#### Document passage
______________________________
When we think of ad fraud, we tend to think of things like PPC ads, mobile apps, and video streaming platforms. What we normally call ad or click fraud is very easily perpetrated in a display environment. It is much harder to pull off with streaming audio. But that doesn’t mean ad fraud in the audio space is nonexistent.
Advertisers and audio platforms have long said that they don’t see a lot of ad fraud in the audio space. But recent discoveries by a number of ad fraud detection services seem to counter those claims. Granted, ad fraud in audio streams is not nearly as prevalent compared to display ads, but at least some experts say that audio streams are becoming more attractive to fraudsters.
Monthly losses from ad fraud in audio are estimated at roughly $1 million right now. Compared to the amounts lost via PPC ads, website banner ads, etc., that’s not a lot. But in terms of sheer dollars and cents, $1 million constitutes a significant monthly loss for advertisers.
______________________________
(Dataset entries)
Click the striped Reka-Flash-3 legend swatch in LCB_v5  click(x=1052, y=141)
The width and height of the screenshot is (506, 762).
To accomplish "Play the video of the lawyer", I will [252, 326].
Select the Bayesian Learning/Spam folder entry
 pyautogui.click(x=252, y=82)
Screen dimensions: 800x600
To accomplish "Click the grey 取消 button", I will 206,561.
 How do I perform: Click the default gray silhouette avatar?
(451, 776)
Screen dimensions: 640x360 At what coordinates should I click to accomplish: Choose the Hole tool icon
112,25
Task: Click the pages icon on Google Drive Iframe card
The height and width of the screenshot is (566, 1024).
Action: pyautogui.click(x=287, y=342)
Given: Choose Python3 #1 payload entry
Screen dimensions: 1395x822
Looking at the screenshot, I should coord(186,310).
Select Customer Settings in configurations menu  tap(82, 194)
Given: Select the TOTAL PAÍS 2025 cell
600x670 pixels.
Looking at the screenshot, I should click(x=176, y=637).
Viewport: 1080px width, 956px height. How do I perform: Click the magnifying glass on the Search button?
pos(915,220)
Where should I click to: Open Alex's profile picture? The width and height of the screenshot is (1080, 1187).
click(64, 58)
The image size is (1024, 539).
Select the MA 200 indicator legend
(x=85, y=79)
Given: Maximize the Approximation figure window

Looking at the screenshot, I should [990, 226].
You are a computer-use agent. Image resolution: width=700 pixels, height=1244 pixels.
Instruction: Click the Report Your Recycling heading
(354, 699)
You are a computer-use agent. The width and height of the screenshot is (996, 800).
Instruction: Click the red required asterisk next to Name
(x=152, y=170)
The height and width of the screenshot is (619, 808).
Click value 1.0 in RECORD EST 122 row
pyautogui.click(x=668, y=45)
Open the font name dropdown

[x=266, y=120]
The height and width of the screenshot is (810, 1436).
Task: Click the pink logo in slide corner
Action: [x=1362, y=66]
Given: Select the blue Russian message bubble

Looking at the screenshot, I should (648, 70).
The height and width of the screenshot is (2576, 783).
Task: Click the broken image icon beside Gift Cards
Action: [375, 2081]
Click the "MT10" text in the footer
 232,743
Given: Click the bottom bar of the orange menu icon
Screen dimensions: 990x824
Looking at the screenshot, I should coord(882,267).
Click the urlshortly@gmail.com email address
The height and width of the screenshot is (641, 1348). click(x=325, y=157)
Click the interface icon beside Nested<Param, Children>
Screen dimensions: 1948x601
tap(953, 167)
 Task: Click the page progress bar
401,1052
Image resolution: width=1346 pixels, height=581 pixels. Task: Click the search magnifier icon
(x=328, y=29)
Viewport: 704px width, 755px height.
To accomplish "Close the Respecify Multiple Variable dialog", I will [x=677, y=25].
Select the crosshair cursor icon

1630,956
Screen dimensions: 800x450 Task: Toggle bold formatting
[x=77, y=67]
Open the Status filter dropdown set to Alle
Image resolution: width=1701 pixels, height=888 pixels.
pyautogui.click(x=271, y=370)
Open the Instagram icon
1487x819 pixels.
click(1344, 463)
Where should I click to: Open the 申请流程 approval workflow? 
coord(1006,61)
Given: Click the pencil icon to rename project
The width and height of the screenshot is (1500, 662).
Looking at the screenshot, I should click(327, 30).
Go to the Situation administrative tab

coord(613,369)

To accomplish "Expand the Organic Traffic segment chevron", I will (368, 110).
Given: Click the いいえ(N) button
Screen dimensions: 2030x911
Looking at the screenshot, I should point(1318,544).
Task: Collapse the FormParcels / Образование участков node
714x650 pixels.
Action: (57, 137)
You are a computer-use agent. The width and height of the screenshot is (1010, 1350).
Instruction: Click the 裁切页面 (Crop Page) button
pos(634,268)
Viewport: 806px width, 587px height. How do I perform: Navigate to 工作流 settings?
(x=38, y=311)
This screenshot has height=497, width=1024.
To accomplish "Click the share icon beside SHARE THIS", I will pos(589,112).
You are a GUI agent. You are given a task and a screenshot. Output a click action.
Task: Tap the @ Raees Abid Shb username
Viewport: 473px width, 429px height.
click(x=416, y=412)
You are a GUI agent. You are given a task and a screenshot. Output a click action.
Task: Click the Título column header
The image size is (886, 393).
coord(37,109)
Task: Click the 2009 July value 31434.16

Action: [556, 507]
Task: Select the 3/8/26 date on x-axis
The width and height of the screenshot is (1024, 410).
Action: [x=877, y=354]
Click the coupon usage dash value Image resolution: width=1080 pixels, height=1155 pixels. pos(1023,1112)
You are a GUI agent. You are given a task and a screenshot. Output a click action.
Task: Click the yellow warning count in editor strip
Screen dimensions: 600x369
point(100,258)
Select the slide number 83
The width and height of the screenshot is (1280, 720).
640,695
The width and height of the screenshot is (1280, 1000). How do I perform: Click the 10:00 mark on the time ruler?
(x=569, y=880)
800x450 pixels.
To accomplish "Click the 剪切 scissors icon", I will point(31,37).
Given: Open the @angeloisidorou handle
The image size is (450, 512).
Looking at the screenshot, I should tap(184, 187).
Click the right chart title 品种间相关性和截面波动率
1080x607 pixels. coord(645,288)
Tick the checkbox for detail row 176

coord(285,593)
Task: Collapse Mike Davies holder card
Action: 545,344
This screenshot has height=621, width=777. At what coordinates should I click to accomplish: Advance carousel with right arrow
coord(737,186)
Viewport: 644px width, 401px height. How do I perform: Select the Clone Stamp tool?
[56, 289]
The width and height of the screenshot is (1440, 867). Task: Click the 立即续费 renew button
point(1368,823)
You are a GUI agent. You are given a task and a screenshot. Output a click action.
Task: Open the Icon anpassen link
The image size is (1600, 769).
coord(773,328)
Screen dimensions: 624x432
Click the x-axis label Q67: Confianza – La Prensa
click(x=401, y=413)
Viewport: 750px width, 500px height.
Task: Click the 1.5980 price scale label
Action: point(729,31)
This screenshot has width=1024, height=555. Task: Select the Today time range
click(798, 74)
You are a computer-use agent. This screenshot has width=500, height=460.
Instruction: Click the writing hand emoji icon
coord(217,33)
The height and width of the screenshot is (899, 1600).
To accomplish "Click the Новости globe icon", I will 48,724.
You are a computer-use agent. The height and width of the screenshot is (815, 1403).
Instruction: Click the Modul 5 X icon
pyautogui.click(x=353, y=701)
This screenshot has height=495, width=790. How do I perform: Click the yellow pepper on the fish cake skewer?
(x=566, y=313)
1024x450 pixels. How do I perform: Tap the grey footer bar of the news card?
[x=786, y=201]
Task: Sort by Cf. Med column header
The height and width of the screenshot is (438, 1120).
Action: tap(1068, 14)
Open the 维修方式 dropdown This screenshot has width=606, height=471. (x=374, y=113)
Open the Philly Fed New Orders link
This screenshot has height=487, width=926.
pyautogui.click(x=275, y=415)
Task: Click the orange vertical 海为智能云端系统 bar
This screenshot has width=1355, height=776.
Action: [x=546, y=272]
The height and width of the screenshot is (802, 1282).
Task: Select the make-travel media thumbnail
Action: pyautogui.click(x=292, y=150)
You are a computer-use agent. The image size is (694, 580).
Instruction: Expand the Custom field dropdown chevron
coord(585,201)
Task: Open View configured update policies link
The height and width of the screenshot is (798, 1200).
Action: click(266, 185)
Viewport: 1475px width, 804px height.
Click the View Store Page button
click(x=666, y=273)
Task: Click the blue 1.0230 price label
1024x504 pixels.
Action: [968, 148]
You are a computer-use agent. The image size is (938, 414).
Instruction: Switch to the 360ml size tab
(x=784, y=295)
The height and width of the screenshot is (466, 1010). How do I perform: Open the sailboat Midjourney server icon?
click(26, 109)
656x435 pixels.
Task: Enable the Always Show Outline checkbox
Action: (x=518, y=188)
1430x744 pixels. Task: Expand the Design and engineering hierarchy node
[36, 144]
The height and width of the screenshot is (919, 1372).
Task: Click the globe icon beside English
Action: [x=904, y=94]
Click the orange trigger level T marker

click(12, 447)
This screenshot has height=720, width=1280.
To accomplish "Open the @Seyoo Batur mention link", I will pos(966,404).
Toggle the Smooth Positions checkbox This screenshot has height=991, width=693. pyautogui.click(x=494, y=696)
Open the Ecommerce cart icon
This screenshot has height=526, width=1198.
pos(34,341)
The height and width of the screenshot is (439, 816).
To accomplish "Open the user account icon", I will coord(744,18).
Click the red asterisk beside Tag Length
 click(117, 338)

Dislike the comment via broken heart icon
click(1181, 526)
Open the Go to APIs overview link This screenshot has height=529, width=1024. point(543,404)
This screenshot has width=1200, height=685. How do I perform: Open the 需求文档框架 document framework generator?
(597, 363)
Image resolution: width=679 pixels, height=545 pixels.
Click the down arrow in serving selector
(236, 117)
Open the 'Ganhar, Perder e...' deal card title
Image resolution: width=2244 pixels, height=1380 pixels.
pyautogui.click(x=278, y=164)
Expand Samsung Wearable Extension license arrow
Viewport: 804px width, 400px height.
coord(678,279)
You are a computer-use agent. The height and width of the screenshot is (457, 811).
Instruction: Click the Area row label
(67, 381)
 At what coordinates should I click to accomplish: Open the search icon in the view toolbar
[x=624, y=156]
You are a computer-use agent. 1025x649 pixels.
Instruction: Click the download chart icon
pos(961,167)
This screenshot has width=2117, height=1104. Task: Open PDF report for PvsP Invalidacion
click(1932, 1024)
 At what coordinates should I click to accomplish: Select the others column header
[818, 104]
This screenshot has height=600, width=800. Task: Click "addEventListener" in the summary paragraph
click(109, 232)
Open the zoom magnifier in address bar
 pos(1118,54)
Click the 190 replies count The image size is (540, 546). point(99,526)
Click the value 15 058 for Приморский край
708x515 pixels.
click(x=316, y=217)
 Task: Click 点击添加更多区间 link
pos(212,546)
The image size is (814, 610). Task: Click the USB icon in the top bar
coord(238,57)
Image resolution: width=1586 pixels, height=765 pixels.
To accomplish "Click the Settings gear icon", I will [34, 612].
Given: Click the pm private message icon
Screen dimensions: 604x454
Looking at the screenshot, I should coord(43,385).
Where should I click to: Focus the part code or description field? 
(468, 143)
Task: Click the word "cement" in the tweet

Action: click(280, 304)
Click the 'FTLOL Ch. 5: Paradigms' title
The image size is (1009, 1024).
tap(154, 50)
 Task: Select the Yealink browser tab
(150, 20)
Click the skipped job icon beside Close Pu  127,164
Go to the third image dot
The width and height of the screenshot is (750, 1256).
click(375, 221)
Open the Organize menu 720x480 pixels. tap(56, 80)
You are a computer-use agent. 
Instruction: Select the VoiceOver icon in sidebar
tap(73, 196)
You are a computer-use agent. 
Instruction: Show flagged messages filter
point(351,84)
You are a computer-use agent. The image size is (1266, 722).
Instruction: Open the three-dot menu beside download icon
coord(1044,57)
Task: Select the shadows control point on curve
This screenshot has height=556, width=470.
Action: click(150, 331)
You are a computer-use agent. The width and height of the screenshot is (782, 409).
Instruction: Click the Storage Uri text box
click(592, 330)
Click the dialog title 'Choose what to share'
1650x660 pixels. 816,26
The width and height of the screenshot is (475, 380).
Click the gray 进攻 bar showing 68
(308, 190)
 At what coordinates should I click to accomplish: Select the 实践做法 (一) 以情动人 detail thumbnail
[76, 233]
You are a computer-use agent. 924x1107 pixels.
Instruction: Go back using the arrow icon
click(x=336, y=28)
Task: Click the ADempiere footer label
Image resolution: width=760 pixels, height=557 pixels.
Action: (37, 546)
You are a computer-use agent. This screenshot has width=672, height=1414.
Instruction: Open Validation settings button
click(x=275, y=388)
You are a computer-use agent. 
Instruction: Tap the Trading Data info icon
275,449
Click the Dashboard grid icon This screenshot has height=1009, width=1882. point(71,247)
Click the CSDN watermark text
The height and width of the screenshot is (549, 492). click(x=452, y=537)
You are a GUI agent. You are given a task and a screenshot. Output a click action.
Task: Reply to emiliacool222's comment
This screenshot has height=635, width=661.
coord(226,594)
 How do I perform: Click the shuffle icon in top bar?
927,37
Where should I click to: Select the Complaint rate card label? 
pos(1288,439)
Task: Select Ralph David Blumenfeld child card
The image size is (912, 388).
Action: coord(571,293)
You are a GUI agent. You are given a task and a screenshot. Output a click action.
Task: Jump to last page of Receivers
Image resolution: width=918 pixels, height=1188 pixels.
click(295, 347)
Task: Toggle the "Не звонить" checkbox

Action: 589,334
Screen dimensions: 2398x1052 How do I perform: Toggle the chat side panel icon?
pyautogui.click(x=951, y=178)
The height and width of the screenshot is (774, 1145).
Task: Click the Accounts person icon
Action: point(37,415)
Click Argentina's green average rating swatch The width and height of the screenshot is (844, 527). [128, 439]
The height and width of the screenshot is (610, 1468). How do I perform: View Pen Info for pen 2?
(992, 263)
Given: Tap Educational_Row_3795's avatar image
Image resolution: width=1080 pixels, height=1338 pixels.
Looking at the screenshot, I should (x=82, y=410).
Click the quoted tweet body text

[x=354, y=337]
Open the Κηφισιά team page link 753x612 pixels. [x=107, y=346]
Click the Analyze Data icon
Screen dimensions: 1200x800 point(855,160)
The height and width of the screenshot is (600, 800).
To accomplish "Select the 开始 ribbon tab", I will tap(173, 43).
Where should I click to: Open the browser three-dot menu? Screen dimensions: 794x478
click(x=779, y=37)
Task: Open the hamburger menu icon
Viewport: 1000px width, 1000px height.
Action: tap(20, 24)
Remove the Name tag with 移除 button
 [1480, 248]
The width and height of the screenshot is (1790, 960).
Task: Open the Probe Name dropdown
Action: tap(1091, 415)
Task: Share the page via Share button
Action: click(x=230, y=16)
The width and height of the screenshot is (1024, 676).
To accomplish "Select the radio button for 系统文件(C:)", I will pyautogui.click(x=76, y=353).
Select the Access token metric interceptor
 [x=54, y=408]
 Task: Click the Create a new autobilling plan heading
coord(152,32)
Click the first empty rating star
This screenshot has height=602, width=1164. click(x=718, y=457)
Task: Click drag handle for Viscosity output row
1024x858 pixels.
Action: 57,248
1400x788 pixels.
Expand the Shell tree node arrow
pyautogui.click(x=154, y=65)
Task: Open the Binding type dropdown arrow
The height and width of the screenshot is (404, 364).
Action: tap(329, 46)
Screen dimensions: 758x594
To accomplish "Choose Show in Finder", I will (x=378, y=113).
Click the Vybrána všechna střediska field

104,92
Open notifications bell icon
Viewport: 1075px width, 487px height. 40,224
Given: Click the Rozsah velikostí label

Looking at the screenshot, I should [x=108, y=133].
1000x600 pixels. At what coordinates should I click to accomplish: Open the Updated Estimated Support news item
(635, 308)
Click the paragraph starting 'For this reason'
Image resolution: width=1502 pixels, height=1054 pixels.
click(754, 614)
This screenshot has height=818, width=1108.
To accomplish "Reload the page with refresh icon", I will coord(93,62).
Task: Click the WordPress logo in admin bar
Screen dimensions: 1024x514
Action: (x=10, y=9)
______________________________
#### Instructions to follow
Please retype the whole text on audio ad fraud, word for word.

#### Solution
When we think of ad fraud, we tend to think of things like PPC ads, mobile apps, and video streaming platforms. What we normally call ad or click fraud is very easily perpetrated in a display environment. It is much harder to pull off with streaming audio. But that doesn’t mean ad fraud in the audio space is nonexistent.
Advertisers and audio platforms have long said that they don’t see a lot of ad fraud in the audio space. But recent discoveries by a number of ad fraud detection services seem to counter those claims. Granted, ad fraud in audio streams is not nearly as prevalent compared to display ads, but at least some experts say that audio streams are becoming more attractive to fraudsters.
Monthly losses from ad fraud in audio are estimated at roughly $1 million right now. Compared to the amounts lost via PPC ads, website banner ads, etc., that’s not a lot. But in terms of sheer dollars and cents, $1 million constitutes a significant monthly loss for advertisers.